Environment Minister Meaghan Scanlon announced in Queensland Parliament yesterday that more than 3,400 hectares of the former Glen Rock State Forest would be converted and added to Main Range National Park south of Gatton, while a further 2,890 hectares would become the new Main Range Conservation Park.
“The dedication of former state forest will see two key conservation areas in the region linked for the very first time, protecting key habitat for the glossy black-cockatoo, brush-tailed rock wallaby and the powerful owl,” Minister Scanlon said.
“It follows the handback of more than 160,000 hectares of land back to the Eastern Kuku Yalanji people in the state’s far north earlier this year, plus another 4,400 hectares across the state also being protected.
Glen Rock’s rivers and creeks support key riparian habitat and are part of an important aquifer recharge area for the Lockyer Creek system, which is a tributary of the Brisbane River.
The vegetation on Glen Rock also forms part of state-significant biodiversity corridor that extends through to the Bunya Mountains and further north.
“Following the transfer, the former state forest land will combine with Main Range National Park to host over 41,000 hectares of continuous protected area ranging from the New South Wales border, north along the Great Diving Range.

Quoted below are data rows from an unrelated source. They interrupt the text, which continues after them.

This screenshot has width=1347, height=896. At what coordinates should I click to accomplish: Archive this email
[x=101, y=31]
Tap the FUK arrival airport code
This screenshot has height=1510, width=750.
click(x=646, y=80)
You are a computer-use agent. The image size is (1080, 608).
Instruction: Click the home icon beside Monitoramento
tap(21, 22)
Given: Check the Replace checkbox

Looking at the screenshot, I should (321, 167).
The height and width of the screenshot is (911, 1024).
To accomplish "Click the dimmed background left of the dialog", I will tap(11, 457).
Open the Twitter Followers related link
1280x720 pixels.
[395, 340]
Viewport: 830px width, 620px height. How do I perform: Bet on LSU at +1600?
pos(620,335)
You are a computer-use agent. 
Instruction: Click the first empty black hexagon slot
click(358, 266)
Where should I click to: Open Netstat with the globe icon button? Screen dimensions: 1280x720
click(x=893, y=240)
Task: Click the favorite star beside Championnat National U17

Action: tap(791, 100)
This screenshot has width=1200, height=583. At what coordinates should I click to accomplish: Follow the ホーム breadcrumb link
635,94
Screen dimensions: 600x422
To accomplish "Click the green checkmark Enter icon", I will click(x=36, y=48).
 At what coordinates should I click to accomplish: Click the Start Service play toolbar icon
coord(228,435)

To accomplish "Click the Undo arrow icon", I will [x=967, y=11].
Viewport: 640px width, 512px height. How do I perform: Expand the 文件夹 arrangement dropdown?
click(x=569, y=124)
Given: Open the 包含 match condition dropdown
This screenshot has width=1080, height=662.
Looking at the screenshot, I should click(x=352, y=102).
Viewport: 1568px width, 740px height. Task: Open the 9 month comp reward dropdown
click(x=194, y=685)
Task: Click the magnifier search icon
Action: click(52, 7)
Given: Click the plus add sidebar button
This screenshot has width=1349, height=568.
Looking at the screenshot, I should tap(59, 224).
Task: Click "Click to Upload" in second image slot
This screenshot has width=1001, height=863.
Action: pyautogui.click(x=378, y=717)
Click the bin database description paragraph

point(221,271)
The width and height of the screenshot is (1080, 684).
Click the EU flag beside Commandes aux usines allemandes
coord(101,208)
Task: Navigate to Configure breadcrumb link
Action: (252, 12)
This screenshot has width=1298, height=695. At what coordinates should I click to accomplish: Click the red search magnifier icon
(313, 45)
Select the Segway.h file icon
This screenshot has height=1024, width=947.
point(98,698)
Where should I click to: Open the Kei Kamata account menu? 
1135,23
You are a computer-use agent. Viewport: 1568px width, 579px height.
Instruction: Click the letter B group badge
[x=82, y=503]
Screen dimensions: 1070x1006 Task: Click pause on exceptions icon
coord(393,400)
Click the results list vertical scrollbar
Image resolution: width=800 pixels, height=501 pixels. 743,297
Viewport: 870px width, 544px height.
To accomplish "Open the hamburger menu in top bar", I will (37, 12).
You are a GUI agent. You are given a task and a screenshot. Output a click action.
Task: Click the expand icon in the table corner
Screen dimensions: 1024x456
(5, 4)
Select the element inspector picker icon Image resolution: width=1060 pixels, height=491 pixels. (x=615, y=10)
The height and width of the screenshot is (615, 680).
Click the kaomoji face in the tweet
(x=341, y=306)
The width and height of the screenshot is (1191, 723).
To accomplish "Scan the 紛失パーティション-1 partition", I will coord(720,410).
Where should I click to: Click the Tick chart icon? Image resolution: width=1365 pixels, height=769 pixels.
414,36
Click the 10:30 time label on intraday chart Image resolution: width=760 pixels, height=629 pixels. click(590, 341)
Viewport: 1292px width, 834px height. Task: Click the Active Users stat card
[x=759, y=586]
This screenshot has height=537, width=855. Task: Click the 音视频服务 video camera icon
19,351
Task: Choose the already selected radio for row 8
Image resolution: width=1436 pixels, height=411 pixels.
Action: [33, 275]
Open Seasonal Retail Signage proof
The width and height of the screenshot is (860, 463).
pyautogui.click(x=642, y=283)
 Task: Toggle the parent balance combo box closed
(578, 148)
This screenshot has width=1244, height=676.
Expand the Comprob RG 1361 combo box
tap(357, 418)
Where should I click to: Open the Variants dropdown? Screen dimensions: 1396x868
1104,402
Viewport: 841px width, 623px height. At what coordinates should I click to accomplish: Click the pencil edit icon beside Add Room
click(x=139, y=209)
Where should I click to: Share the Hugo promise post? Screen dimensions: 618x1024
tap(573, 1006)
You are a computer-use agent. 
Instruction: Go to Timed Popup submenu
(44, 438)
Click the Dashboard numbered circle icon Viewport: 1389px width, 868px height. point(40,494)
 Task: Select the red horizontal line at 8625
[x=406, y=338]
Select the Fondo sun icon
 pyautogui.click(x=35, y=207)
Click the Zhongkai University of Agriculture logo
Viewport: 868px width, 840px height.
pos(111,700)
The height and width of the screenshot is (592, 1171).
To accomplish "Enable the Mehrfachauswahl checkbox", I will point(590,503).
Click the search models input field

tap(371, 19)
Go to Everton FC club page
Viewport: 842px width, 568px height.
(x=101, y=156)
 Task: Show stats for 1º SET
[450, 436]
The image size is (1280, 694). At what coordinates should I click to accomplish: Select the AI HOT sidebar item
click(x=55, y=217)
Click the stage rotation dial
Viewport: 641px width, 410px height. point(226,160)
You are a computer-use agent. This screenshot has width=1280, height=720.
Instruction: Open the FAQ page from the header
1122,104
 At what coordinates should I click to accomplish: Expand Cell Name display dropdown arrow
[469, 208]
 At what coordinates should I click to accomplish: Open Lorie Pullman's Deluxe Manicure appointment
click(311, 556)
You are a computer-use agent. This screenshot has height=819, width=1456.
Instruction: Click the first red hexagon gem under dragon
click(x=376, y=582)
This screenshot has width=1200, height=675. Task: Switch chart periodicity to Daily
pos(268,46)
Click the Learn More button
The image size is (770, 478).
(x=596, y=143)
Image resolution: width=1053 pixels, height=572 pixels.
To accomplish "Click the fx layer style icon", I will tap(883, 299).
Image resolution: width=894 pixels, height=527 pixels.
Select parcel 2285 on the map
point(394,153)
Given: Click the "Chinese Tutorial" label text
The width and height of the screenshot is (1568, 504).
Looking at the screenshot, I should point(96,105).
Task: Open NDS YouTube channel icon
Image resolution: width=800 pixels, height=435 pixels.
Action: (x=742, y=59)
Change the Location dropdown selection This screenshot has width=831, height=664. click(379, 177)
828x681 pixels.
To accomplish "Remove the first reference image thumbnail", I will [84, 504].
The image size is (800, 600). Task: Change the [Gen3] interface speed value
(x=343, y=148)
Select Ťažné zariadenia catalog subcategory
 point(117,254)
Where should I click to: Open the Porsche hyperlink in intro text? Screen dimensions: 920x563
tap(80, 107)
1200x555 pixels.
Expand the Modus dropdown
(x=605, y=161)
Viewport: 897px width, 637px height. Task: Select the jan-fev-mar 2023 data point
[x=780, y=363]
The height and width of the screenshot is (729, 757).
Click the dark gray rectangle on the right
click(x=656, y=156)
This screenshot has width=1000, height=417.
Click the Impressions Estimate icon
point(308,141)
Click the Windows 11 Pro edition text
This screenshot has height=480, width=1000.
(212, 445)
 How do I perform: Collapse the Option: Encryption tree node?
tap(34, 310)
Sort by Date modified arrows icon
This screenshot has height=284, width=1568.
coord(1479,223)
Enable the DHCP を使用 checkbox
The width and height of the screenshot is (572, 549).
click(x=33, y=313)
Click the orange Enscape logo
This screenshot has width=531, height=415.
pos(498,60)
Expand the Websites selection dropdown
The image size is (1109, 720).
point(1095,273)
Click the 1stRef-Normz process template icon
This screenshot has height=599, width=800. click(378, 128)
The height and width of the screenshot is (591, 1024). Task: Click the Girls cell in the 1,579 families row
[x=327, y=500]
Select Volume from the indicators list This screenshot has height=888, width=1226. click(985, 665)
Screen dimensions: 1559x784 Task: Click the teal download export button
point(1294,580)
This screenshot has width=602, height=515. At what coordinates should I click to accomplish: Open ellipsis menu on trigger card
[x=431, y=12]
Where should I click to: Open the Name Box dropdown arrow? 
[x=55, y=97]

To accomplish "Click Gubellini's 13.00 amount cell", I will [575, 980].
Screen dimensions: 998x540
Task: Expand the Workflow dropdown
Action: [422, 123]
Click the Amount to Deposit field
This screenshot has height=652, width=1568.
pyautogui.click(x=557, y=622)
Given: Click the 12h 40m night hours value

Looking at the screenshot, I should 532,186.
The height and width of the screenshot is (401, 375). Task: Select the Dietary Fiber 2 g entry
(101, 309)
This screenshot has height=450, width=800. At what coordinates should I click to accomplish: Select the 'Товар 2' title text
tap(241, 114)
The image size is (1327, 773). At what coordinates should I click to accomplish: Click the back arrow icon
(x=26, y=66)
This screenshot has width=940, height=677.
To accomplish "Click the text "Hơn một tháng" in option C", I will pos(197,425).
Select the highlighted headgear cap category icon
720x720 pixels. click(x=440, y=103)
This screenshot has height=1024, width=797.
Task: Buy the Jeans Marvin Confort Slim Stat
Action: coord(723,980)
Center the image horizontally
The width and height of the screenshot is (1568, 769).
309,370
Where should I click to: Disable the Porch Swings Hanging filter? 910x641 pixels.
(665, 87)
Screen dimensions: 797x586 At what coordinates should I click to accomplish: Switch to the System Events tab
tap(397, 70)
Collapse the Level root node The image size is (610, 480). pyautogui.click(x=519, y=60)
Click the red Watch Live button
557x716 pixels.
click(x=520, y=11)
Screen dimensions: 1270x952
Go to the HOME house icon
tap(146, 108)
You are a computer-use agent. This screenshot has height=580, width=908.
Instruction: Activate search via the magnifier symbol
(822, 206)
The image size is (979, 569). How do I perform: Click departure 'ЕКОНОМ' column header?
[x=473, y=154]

“It’s the type of work that builds on our $60 million commitment to expand Queensland’s protected areas, and adds to our record $1.4 billion budget for the environment and COVID-19 economic recovery.
The property was formerly one of the largest cattle grazing properties in South East Queensland before it was purchased by the Queensland Government in 1995.
More recently, Glen Rock State Forest has been used for a wide variety of purposes including bee-keeping, research projects, camping, bushwalking and horse-riding.
Its pastoral history is still featured in its heritage infrastructure such as fences, gates and paddocks that contribute to the character of the property.
“My department is now working with the Yuggera Ugarapul people to identify key values of the Glen Rock and the Main Range area to determine future management requirements that will best address threats to the environmental and cultural values of the land.”
Queensland Conservation Council Protected Areas Program Manager Andrew Picone said well-managed protected areas are one of the most effective ways to reverse the decline in biodiversity and save many species from extinction.
“In 2019 approximately 12,685 hectares of Main Range National Park was burnt in the 2019 fires, so protecting Glen Rock State Forest, which escaped these fires, is the right move,” Mr Picone said.
“The split of national and conservation parks provides a balanced outcome ensuring park users can still enjoy the existing recreational opportunities including mountain biking and horse riding in appropriate areas.